It was clear the race for a council seat in the small central Utah town of Emery was tight on Election Day. So naturally, somebody decided to get out the vote.
Unfortunately, that "somebody" was the election judge.
Maybe three election judges. And their phone calls may have altered the outcome of one of the two council races.
When the judges saw that council candidates Donald J. Riddle and Patrick N. Sundstrom were in a dead heat, they called residents they knew had not been to the polls and urged them to cast votes, according to a letter sent this week by Emery Mayor Michael Williams, to the Lieutenant Governor's Office, which oversees elections.
Riddle bested Sundstrom by two votes, joining candidate Gary Lee Jensen to become the towns new council members.
It is unclear if the judges called people hoping to help one candidate over the other. But they didn't have many people to call. About 350 people live in the town; 240 are registered voters and 115 votes were cast.

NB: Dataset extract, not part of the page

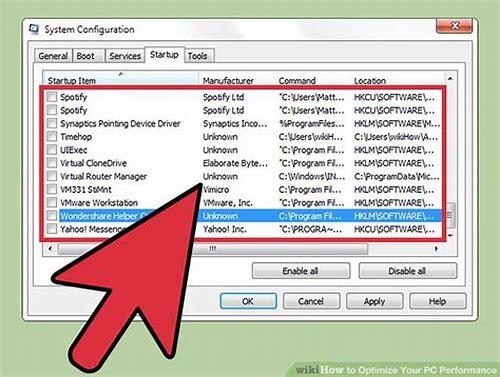Tick the first Spotify checkbox
Image resolution: width=500 pixels, height=377 pixels.
pos(52,97)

Regardless, a resident is protesting the election results in court, with the blessing of city leaders.
"The election wasn't fair, said Russell Taylor, who planned to file an affidavit with the 7th District Court in Castle Dale. "People die for our rights to vote. We should take every measure to make sure these laws are followed."
He is hoping a judge will throw out the ballots of the people who were urged to vote.
"I feel bad for the judges, I feel bad for the town-the blot on the town," said Williams. "We're not hiding anything. We want it exposed. We want it in court.